Alexis Rudakewych, the Government Relations Manager at SOCMA has an interesting guest-blog post over at ChemicalProcessing.com that addresses the problems with the CFATS implementation that were made public a couple weeks back in a FoxNews.com article. In the posting she makes the very predictable (and in very many ways legitimate) argument that the current issues provide further argument for providing the CFATS program with a long term extension of the current authorization without substantial modification. Her arguments are well reasoned and certainly worth reading.
She makes one comment though, that I must take exception to. She states that:
“This news could easily derail the advancement of any of the three pending CFATS bills in the House and Senate, all of which have already been approved by their respective committees, and instead redirect Congress's attention to oversight hearings on the program in lieu of a multi-year authorization.”
While the CFATS program is small potatoes in the great scheme of the federal government (so small that it isn’t even a line item in the budget) it is an important part of defending the United States against potentially serious terrorist attacks. It is arguably the single most important program defending against the terrorist use of WMD against the homeland.
We now have a situation that has developed over the last couple of years where the implementation of that program has virtually stalled because of apparent management issues. I say apparent because it appears that no one, including Alexis, has seen a copy of this internal DHS report.

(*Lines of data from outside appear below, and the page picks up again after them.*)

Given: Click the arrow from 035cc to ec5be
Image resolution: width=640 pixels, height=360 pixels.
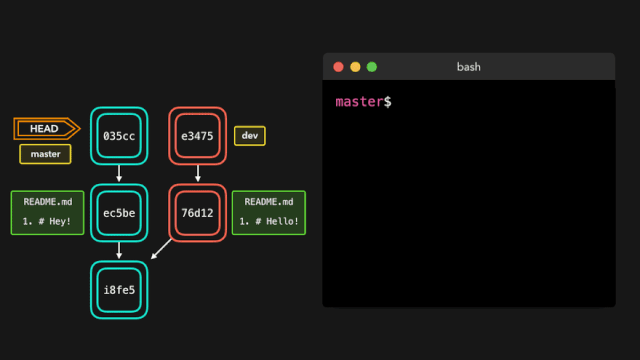Looking at the screenshot, I should [x=119, y=173].
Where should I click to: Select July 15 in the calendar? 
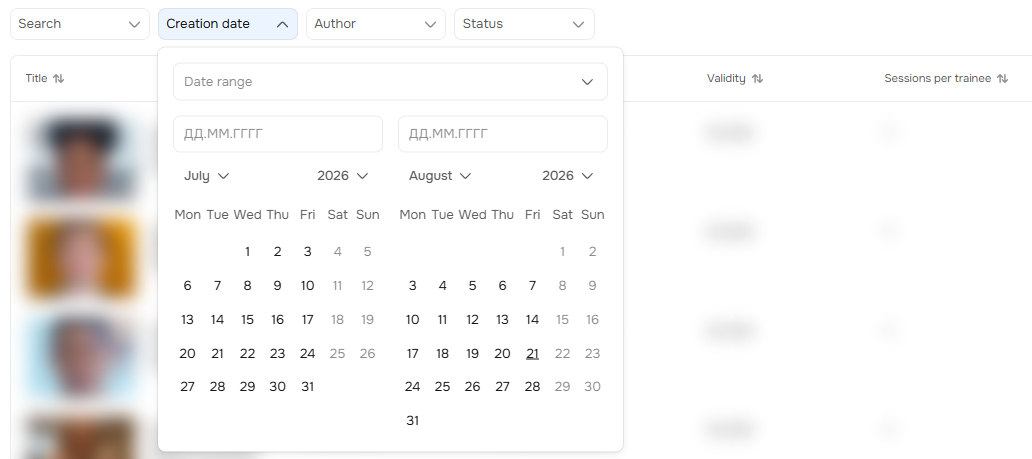(x=247, y=319)
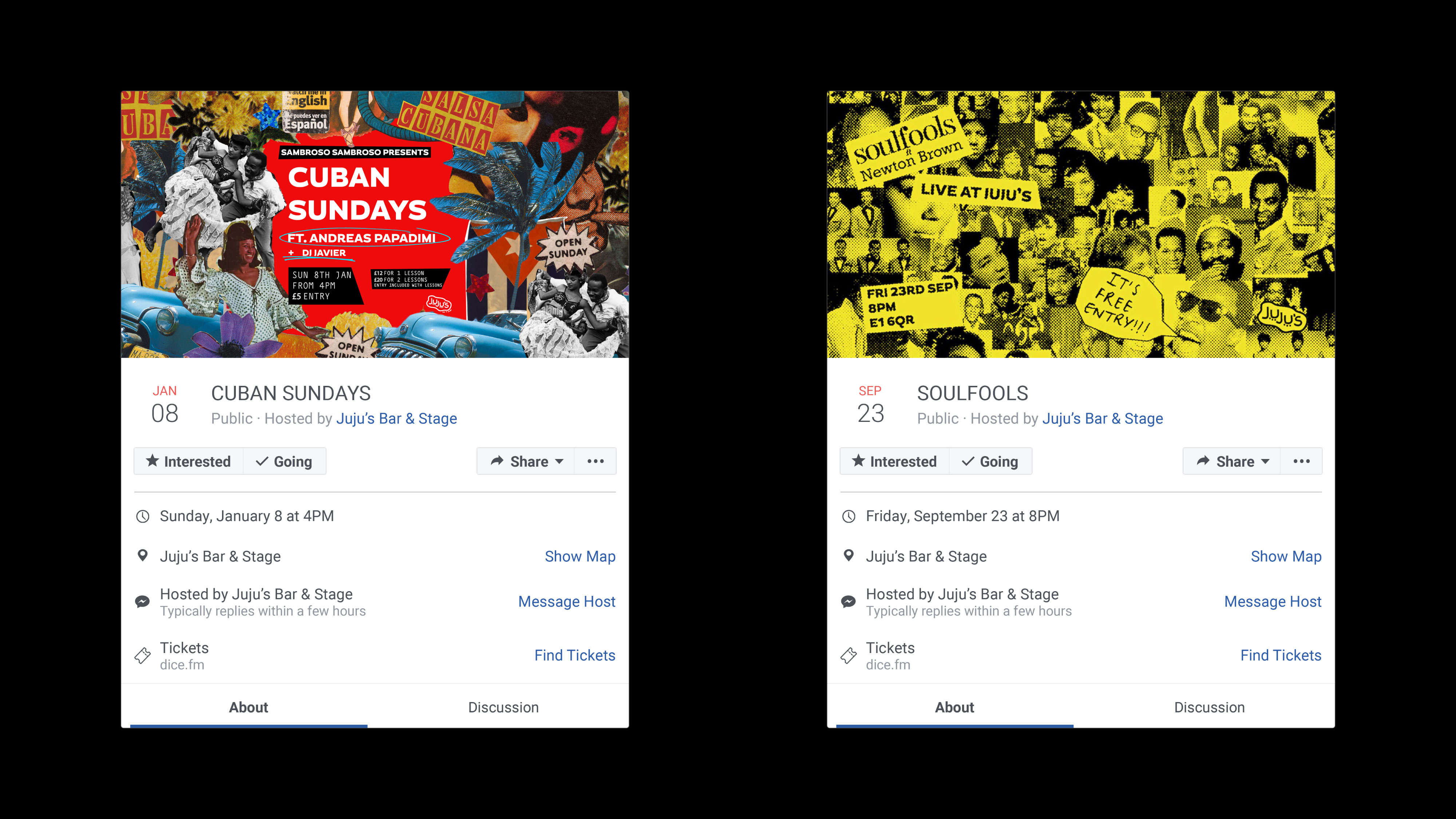Mark Going on Cuban Sundays event
The image size is (1456, 819).
pyautogui.click(x=284, y=461)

For Congress to continue funding this program without a serious and public look at these management issues (and the Department’s plan for resolving them) would be political malfeasance of the highest order.
Industry has spent a great deal of time, money and other resources preparing for the site security plan approval process. They are almost certainly going to have to spend even more before the process is complete. I would think that industry would want more than just the unsupported assurances of the NPPD management, the same management that apparently failed miserably in its oversight of the program in the first place, that the problems were being fixed.
If industry really wants to have long-term authorization of this program pass, they should be demanding an immediate hearing (maybe even a joint hearing) on this issue in the very near future along with a public reporting of the internal investigation. Hearings should go beyond the routine appearance of Undersecretary Bears and Director Anderson. It should include the full management team of ISCD, union reps (as the unions were apparently blamed for being part of the problems) and at least one regional commander of the chemical facility inspectors. It might not be a bad idea to also include some of the original management of ISCD to see if the current problems actually had their roots in the initial design of the program.
CFATS is too valuable a program to let it die from lack of attention. If something isn’t done soon to correct these problems industry is going to reduce its support for the CFATS program. Money budgeted for security spending will be cut back so that it can be applied to money making efforts that improve their bottom lines.
I have long maintained that the failure of both sides to come to a reasonable compromise on the IST issue has doomed this program to a year-by-year reauthorization standard. This problem is going to make it more difficult to get the necessary support necessary for the long-term reauthorization process to be completed. Failing to publicly deal with the problem will make it impossible.